La gente que puede compra casas o
apartamentos. Cuando son productos terminados se quedan así, terminados hasta
que el tiempo demanda reparaciones locativas A menos que quien los compre sea
un arquitecto o decorador profesional, gremios que sienten la obligación de modificar
cualquier espacio habitable adonde lleguen, tumbando muros donde los haya o
instalándolos donde no, reubicando cuartos, baños y cocinas y ajustando lo que
ya está hecho para que quede –en su concepto– hecho.

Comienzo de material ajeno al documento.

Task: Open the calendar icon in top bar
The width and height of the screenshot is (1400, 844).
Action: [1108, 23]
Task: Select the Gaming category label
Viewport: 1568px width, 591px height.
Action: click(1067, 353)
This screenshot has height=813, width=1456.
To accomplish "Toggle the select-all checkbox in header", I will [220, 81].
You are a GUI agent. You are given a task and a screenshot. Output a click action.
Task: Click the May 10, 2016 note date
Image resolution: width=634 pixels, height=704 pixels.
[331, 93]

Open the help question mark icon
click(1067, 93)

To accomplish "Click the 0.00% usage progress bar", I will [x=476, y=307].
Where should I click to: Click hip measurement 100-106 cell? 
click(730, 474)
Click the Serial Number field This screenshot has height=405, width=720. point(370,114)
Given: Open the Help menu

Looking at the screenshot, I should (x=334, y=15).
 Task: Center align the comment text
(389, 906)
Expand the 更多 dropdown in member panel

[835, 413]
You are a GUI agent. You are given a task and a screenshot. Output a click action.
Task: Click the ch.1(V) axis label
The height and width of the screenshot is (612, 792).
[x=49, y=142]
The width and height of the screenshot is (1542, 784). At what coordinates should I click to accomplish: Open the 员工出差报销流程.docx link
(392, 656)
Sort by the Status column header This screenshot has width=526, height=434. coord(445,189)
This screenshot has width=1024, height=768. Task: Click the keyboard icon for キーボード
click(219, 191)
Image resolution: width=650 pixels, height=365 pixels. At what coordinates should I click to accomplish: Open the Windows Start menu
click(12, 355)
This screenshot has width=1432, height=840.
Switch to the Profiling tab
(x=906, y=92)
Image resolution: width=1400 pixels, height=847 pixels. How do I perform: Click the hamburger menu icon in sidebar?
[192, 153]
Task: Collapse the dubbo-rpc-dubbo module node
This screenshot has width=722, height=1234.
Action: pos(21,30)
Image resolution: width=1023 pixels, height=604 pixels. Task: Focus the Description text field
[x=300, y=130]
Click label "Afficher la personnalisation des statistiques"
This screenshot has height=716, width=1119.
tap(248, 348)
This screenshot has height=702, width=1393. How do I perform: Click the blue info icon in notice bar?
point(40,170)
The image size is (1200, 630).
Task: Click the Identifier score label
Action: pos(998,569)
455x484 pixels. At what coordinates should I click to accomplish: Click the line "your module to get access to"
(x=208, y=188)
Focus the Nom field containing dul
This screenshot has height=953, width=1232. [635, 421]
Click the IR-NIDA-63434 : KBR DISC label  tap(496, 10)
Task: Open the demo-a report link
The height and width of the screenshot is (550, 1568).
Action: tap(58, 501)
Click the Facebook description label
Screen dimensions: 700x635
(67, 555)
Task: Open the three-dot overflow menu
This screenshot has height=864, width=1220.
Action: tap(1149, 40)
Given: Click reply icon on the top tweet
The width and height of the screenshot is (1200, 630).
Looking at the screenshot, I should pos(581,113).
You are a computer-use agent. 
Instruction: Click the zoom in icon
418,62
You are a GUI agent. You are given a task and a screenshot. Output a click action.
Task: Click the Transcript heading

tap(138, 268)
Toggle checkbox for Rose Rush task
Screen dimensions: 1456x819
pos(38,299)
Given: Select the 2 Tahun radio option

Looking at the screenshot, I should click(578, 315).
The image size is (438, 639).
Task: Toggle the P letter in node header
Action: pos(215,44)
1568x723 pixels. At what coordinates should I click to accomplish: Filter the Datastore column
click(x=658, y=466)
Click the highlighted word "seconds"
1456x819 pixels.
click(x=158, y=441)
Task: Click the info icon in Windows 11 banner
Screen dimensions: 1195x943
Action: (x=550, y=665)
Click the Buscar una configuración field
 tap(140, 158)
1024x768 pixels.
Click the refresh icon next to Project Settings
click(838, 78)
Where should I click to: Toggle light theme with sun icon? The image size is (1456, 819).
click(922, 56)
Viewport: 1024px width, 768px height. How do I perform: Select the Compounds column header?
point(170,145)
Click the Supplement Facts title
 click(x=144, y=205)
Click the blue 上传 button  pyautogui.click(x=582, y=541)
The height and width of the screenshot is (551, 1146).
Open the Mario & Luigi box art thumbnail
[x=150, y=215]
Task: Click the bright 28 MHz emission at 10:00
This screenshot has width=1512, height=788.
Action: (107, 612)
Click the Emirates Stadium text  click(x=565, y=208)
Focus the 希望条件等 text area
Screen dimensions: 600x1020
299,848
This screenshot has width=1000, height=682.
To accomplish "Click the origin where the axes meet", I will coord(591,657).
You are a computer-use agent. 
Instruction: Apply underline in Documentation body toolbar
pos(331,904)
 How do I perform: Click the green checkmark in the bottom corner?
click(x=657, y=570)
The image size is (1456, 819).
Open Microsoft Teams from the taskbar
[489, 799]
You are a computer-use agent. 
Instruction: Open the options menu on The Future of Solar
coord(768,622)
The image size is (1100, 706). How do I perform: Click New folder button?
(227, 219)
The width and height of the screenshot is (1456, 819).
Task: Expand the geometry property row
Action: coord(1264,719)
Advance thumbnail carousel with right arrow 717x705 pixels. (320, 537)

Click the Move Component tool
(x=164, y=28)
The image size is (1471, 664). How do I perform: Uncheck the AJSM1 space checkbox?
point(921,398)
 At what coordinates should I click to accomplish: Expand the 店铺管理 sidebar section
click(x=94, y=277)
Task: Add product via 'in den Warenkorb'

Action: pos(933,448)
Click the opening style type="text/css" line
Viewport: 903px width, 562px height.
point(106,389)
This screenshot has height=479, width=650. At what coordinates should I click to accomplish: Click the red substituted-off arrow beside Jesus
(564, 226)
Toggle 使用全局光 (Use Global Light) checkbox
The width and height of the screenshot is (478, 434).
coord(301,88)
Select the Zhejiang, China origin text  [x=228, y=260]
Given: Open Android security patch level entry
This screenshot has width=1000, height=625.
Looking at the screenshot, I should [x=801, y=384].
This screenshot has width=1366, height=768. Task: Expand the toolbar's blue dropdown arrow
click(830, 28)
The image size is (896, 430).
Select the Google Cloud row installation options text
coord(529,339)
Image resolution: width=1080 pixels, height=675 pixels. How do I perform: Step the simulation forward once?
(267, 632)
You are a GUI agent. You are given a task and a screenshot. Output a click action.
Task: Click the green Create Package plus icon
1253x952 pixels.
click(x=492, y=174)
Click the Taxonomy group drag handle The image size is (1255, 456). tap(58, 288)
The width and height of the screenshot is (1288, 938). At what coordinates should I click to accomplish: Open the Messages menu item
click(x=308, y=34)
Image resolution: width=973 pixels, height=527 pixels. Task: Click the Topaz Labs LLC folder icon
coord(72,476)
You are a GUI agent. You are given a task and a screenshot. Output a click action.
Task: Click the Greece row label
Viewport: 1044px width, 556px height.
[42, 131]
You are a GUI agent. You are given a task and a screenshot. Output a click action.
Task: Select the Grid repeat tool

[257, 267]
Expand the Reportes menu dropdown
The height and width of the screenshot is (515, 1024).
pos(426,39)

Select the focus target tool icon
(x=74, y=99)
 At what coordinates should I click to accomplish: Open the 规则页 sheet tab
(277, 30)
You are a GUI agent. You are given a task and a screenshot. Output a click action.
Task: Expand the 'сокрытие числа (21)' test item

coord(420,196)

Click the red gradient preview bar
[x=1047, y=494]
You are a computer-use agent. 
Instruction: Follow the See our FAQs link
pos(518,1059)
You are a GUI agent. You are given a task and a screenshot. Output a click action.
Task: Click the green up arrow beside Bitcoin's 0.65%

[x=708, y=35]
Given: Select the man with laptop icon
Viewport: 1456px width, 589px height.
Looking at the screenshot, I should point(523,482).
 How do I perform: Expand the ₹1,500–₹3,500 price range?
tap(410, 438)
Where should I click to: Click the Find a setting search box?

Podríamos seguir con ingenieros obsesionados
por entender, ajustar, reparar –y muchas veces dañar– cualquier máquina que se
atraviese en su vida, desde la licuadora hasta el ascensor. Médicos impecables
a la hora de diagnosticar y tratar enfermedades ajenas, pero indisciplinados,
tercos y necios cuando les toca asumir el papel de pacientes. Comerciantes que
buscan siempre el mejor precio y regatean desde paquete de papas en tienda
hasta corte y peinado en peluquería estrato seis. Y blogueros que siempre
quieren terminar con una frase memorable.